When delayed for up to 4 weeks when indicated for patient stabilization of other ophthalmic or systemic injuries, surgical outcomes with repair of enophthalmos should be comparable to early repair.
Transcaruncular: Visualization should be adequate for exploration of the defect, repositioning orbital contents, and placement of an implant across the defect.
- In a recent study, a secondary supporting implant was inserted in 29 patients who underwent transcaruncular repair of large medial wall fractures, as a means of stabilizing the primary implant placed along the bony defect.

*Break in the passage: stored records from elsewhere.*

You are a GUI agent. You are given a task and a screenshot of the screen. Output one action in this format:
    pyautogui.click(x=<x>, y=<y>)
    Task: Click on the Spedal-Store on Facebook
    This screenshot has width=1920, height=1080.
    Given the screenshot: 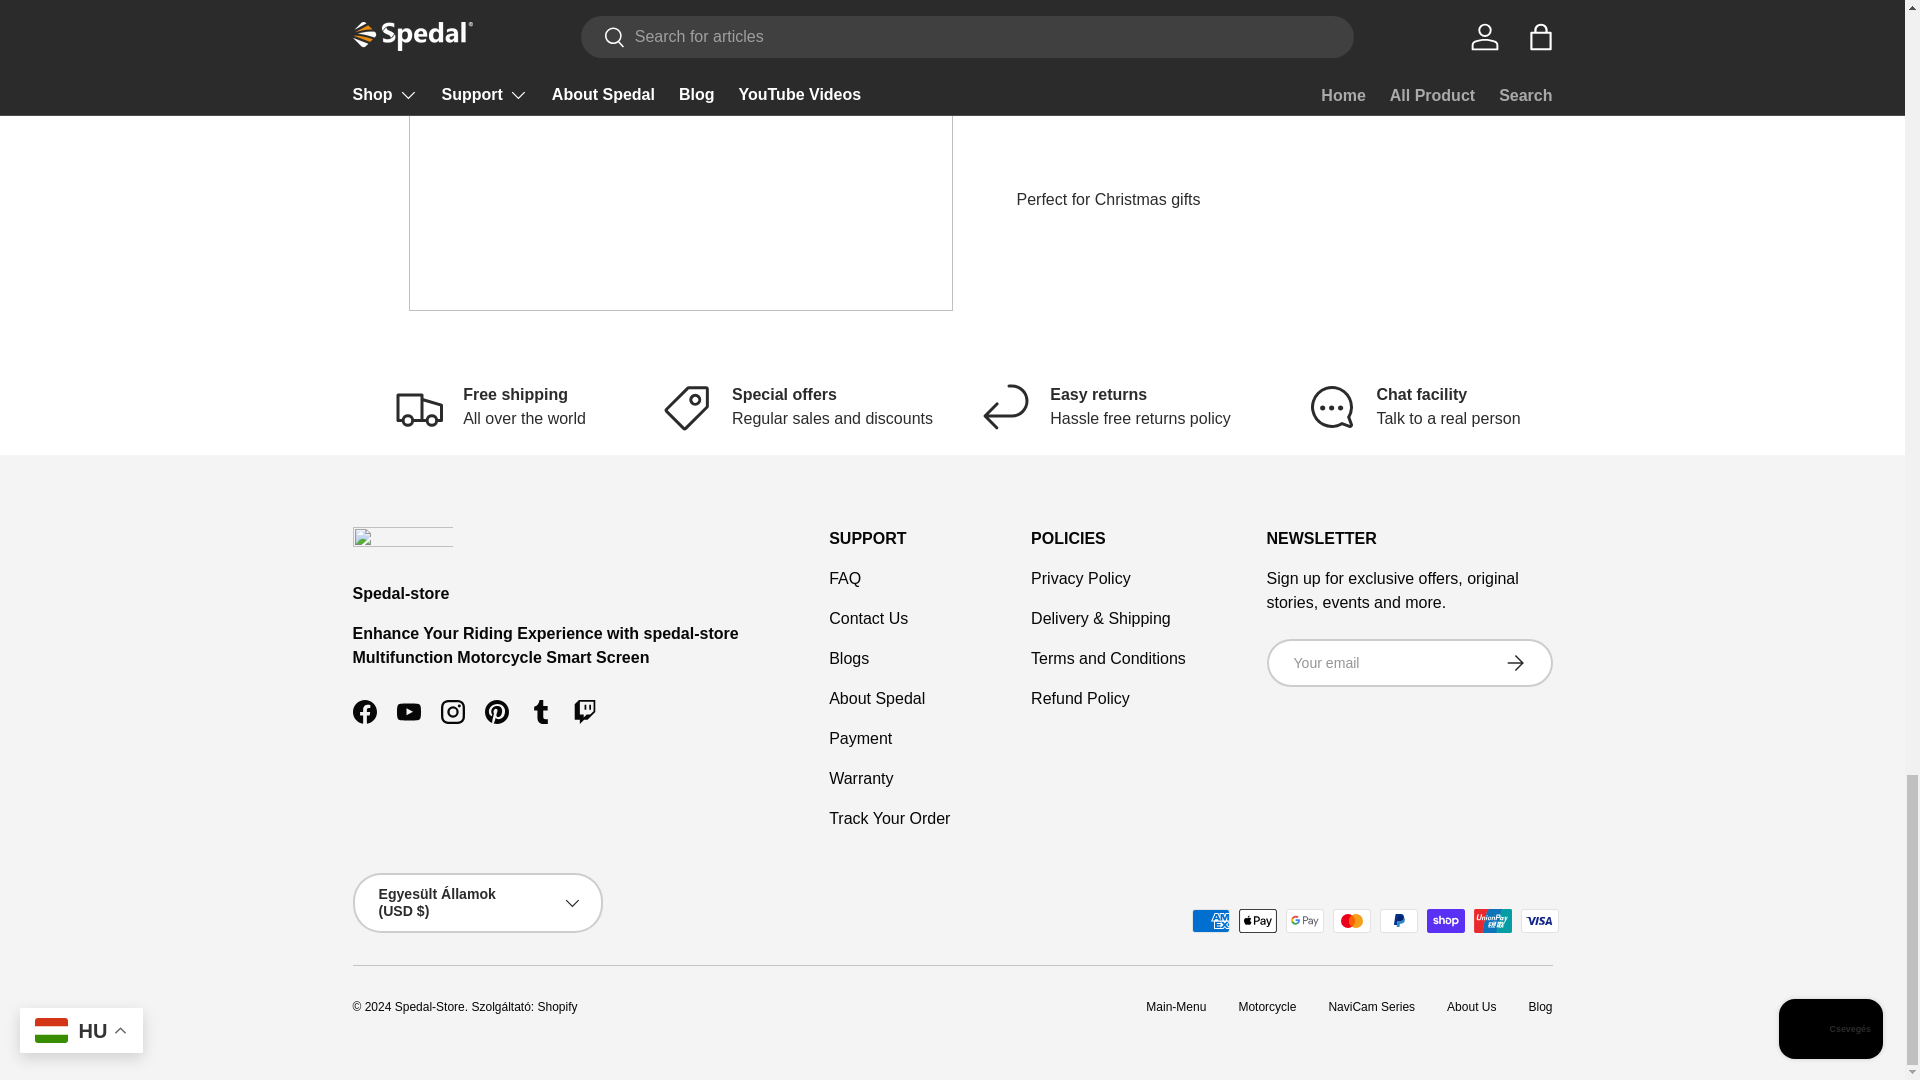 What is the action you would take?
    pyautogui.click(x=363, y=712)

- The supporting implant was bent into a U-shape and inserted into the ethmoid sinus as support for the implant that lies over the defect (Kim, OPRS 2013).
Direct endoscopy through the transcaruncular incision can be helpful.

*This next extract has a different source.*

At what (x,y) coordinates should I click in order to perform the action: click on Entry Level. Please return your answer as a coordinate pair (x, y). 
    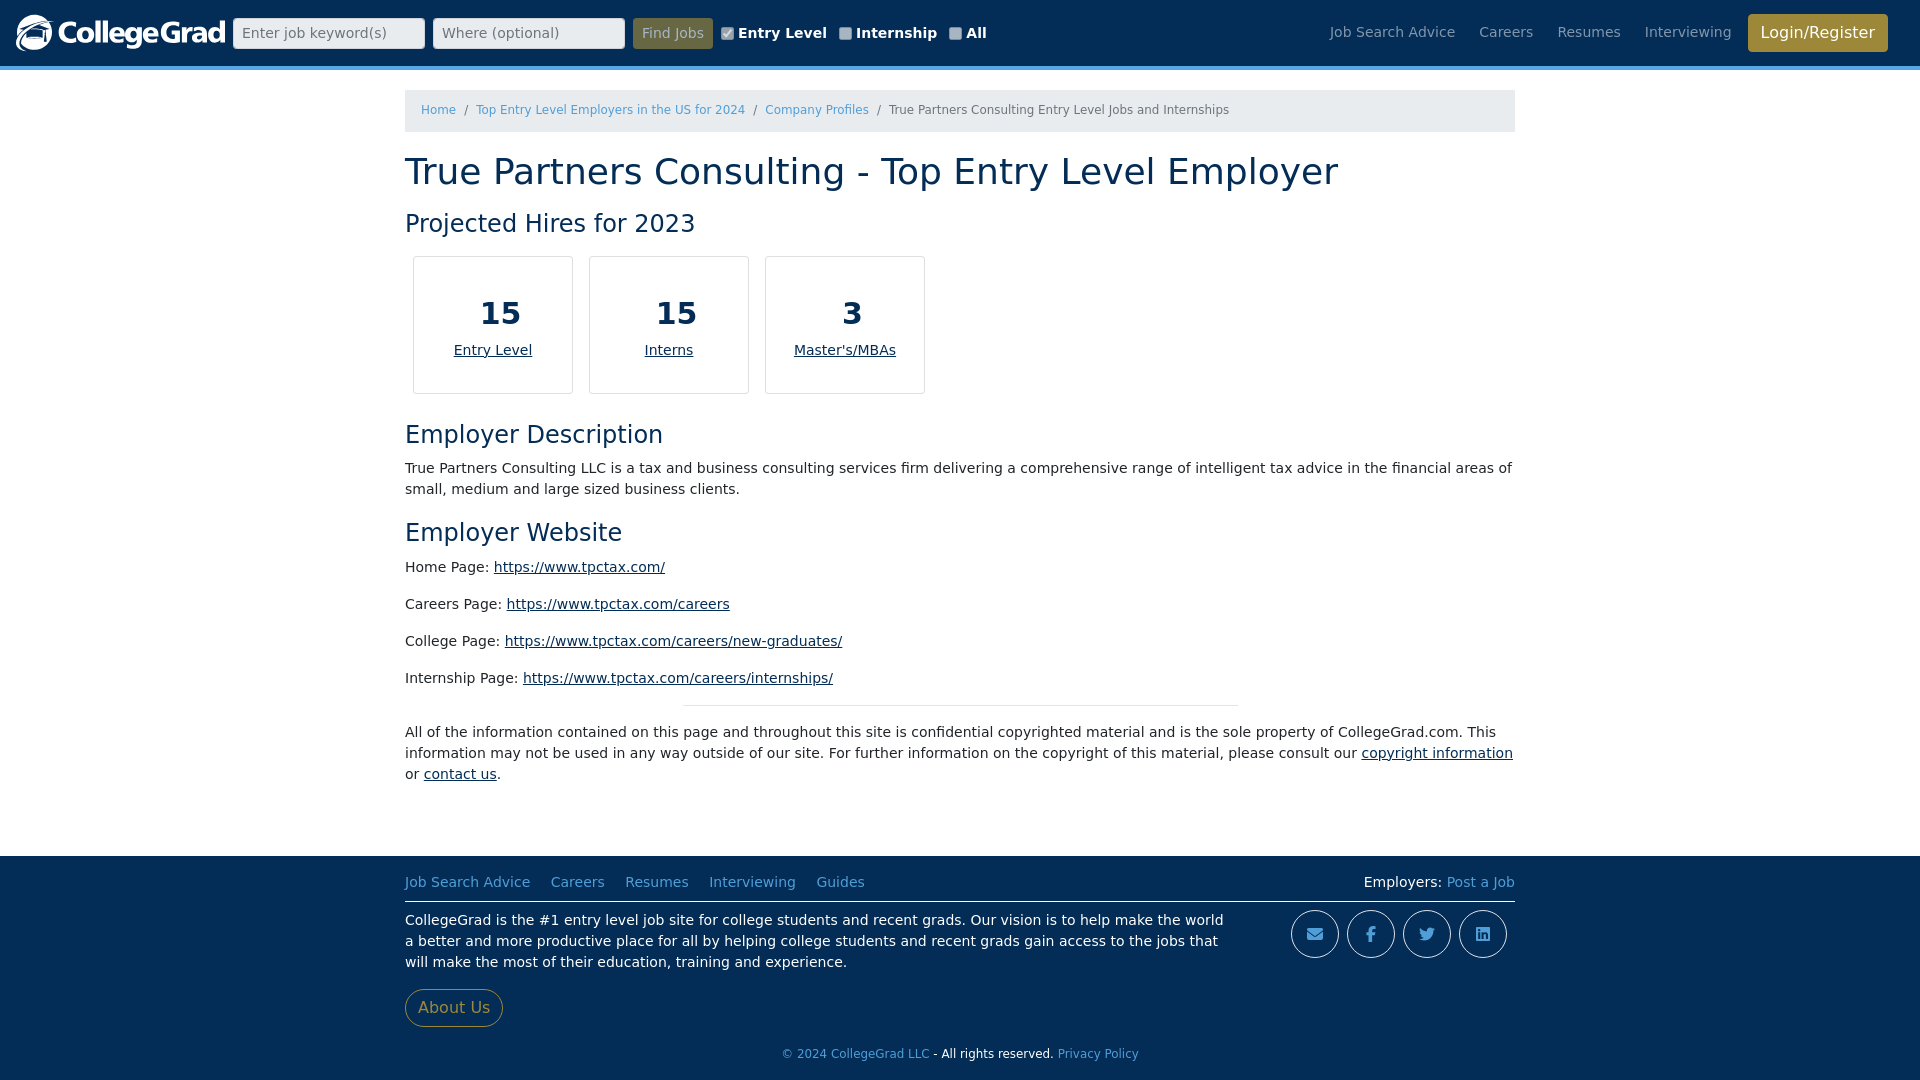
    Looking at the image, I should click on (493, 350).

- In a study of 93 large, isolated, medial-wall fractures near the orbital apex approached by an endoscopic transcaruncular incision and repaired with 1.0‑mm thick porous polyethylene implants placed over the edges of the fractures, which ranged in size from 16–30 mm vertically and 25–34 mm horizontally, reconstruction of the bony defect was demonstrated by CT scan 6 months after surgery in 98.9% of patients (n = 92).
- There were 3 cases of residual diplopia on medial gaze from presumed paralysis of the medial rectus muscle and 1 case of postoperative orbital hemorrhage (Wu, Ophthalmology 2013).

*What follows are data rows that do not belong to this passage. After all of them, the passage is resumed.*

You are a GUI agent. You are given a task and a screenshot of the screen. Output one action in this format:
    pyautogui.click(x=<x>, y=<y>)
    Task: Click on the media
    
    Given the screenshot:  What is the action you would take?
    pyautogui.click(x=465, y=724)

Transantral or transnasal endoscopy can help visualize the posterior edge of the fracture, when dissecting soft tissue and inserting the implant, combined with the transorbital approach (Woog, Arch Ophthalmol 1998 & Shi, J Craniofac Surg 2012).
- Transcutaneous medial canthal tendon incision (Timoney, Ophthal Plast Reconstr Surg 2012)
- Medial eyelid crease incision can be adequate for access to superior medial wall fractures.
- Lynch incision or use of overlying traumatic facial laceration
- Transconjunctival with lateral canthotomy/cantholysis is often used when there is associated orbital floor fracture and more inferior medial wall fracture.
- Bicoronal incision is often used when other associated facial fractures are present (nasoethmoid or Lefort III).
Endoscopic endonasal approach alone has been described, but a rigid reconstruction of the medial wall defect is not performed, so late enophthalmos has been noted for larger fractures (Kim, Ann Plast Surg 2012).
The anterior and posterior ethmoid arteries are frequently visualized and require cauterization or ligation.
The posterior edge of the implant should be shaved and tapered to protect against compressive optic neuropathy should there be posterior migration of the implant.
Biomedical glue can be used to fixate the implant against the bony edges.
Systemic corticosteroids and antibiotics should be prescribed postoperatively for 3–5 days to minimize the morbidity from postoperative edema.
Careful release of entrapped tissue:
- Forced ductions at the start, during, and after placement of the implant with comparison to the opposite orbit to achieve equivalent globe motility by the end of the case
- Might require removal of bony fragments to fully release adherent or entrapped tissues
Placement of implant to reproduce the anatomic position of the medial orbital wall:
- The implant margins should rest on secure bony ledges surrounding the defect tapering posteriorly to avoid abutting the optic nerve.
- Endoscopic endonasal visualization can be useful to ensure correct placement.
- Anterior implant fixation to the orbital rim with one screw is usually sufficient to avoid posterior implant migration.
- Many surgeons will not fixate a medial orbital wall implant due to difficulty in finding thick, stable bone anteriorly that will support a screw.
- Maintaining the correct alignment with respect to the orbital floor is critical to restoring normal orbital volume.
- Intraoperative CT is becoming more readily available to assess for proper implant placement and contour.